In some embodiments, in the case where the content of the network selection policy is the same as the Forbidden PLMN, the Forbidden (Forbidden) PLMN is not selected to be bound to the application. For example, if the PLMN corresponding to application 1 includes PLMN1, PLMN2, and PLMN5, and the Forbidden PLMN configured by the network device for the terminal device is PLMN1, the terminal device cannot use PLMN1 to perform data transmission of application 1; the terminal device can select only one of PLMN2 and PLMN5 for data transmission of application 1. Specifically, even if the PLMN1 has a higher priority than the PLMNs 2 and 5, the terminal device may still be unable to select the PLMN1 for binding with the application 1. The PLMN and application binding refers to transmission of data of the application on the PLMN.

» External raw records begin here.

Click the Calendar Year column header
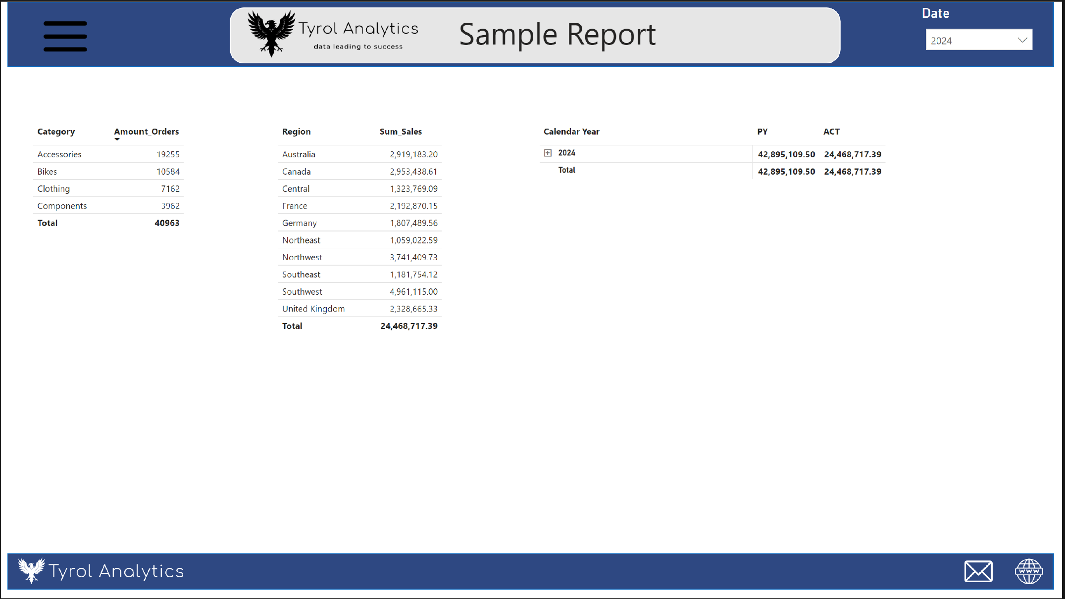 571,132
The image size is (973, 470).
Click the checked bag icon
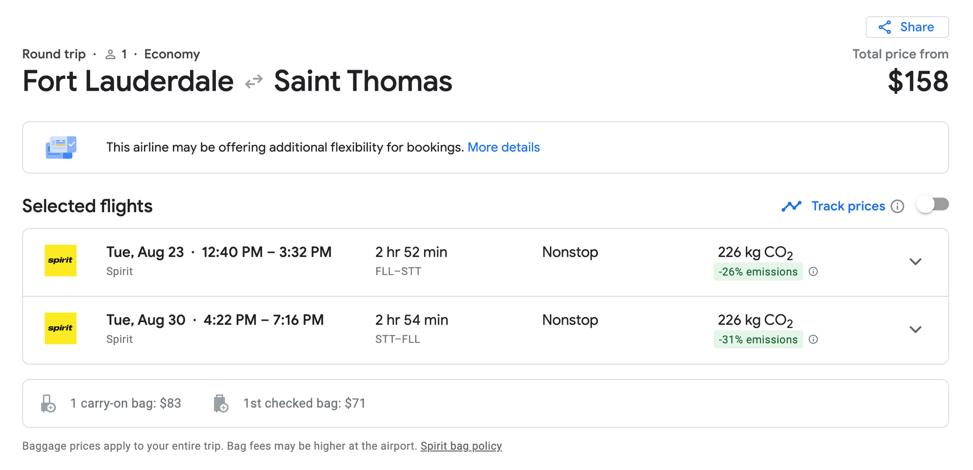pyautogui.click(x=220, y=404)
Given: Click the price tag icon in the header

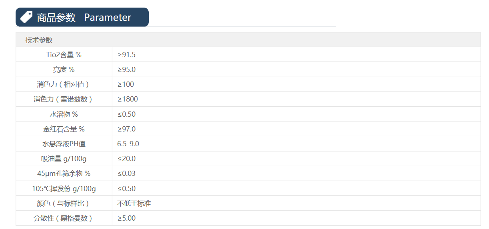Looking at the screenshot, I should tap(26, 17).
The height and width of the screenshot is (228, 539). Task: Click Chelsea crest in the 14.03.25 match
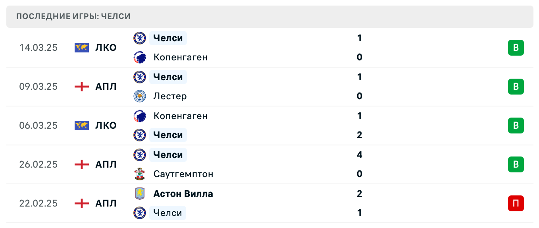click(x=140, y=38)
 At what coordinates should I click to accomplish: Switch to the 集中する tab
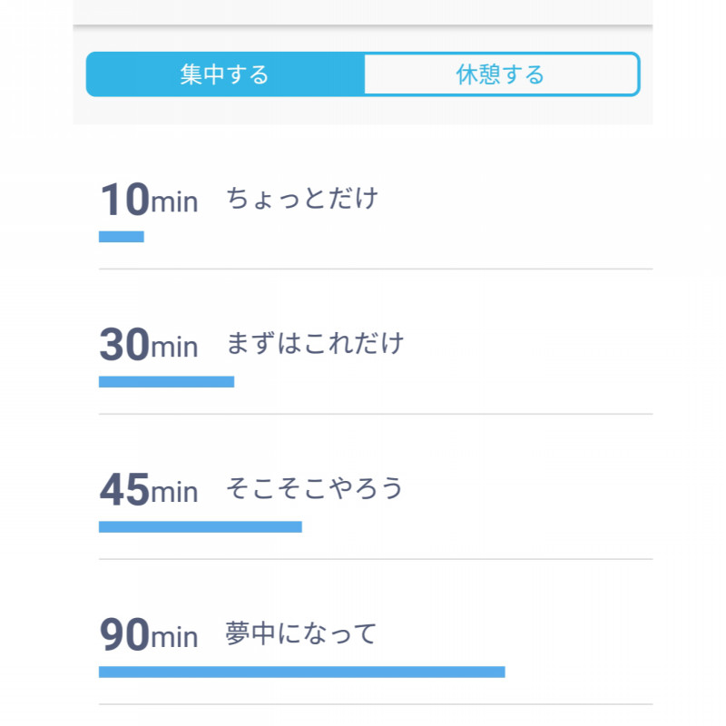[x=225, y=74]
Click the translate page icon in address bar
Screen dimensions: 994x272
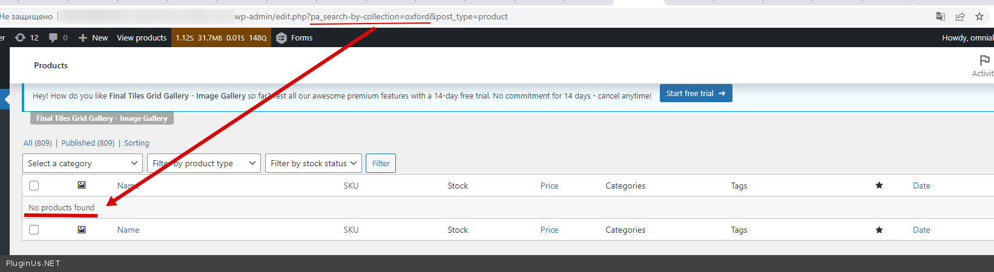point(941,16)
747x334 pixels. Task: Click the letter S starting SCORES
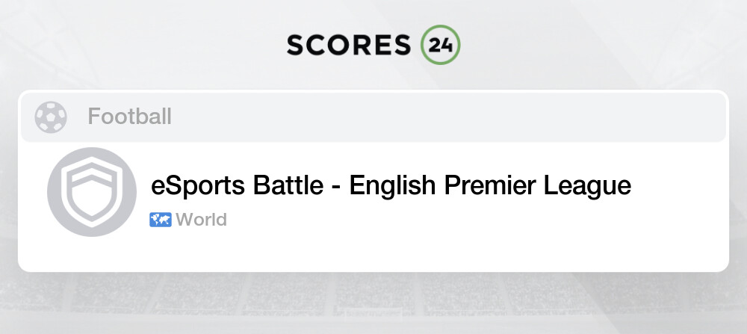pyautogui.click(x=296, y=46)
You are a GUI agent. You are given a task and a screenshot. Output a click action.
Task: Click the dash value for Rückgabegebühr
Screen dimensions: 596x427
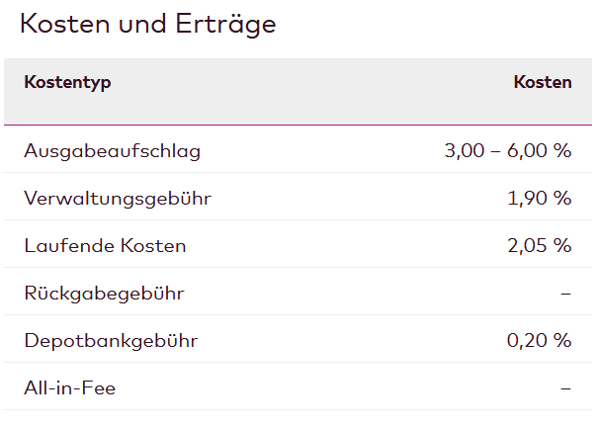(x=565, y=294)
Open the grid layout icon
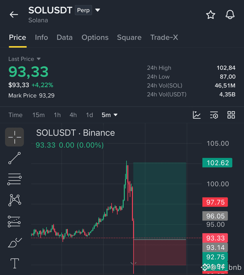Image resolution: width=244 pixels, height=275 pixels. 231,115
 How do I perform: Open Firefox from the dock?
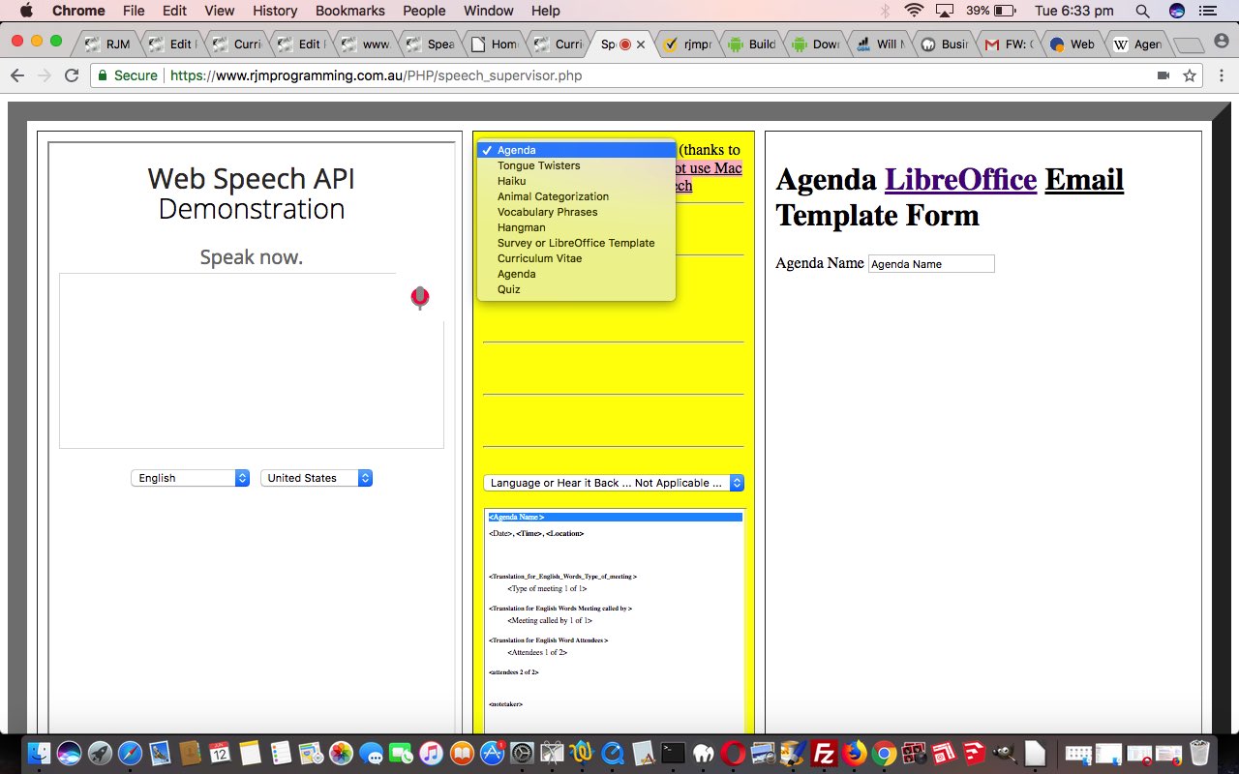(x=853, y=752)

In other embodiments, when the PLMN selected according to the network selection policy and corresponding to the application is an Equivalent (Equivalent) PLMN of a PLMN currently registered by the terminal device, the currently registered PLMN is selected. For example, if the PLMN that can be selected corresponding to application 1 is PLMN 1; the PLMN1 is an Equivalent PLMN of the PLMN2 with which the terminal device is currently registered; then the terminal device chooses to bind application 1 to PLMN 2. The equivalent PLMN is used for enabling the source network device to select a network device or a cell belonging to another PLMN (which belongs to the equivalent PLMN with the PLMN of the network device) as a handover target in the handover process (the terminal device may continue to use the current context when moving in a cell or a network device between the equivalent PLMNs), and the equivalent PLMN may also be used for enabling the terminal device to perform cell selection or cell reselection in a CM-IDLE state. The terminal device uses all PLMNs in the PLMN list sent by the AMF entity as Equivalent PLMNs (Equivalent PLMNs), where an Equivalent PLMN refers to that another Equivalent PLMN can be selected for access under some conditions (for example, when the PLMN cannot be connected at a certain subsequent time point) after the terminal device is registered in the current PLMN. After the terminal device registers with a PLMN, the network device (e.g., AMF) entity may send the equivalent PLMN list to the terminal device,

and selecting the currently registered PLMN when the content of the network selection strategy is to apply the corresponding PLMN belonging to one PLMN in the registration area of the terminal equipment and the other PLMN in the registration area is the currently registered PLMN of the terminal equipment. For example, after the terminal device requests to register the network, the received registration reply message includes a registration Area, a Tracking Area Identifier (TAI) LIST (LIST) in the registration Area includes a plurality of TAIs, and each TAI corresponds to one PLMN; consider the PLMN corresponding to the TAI in the TAI LIST as the "equivalent PLMN". In specific implementation, if the selectable PLMN corresponding to application 1 is PLMN 1; moreover, the TAI in the same registration area indicates PLMN-1 and PLMN-2, and the terminal currently registers or keeps connection on the TAI corresponding to the PLMN-2; then the terminal device binds application 1 to PLMN 2.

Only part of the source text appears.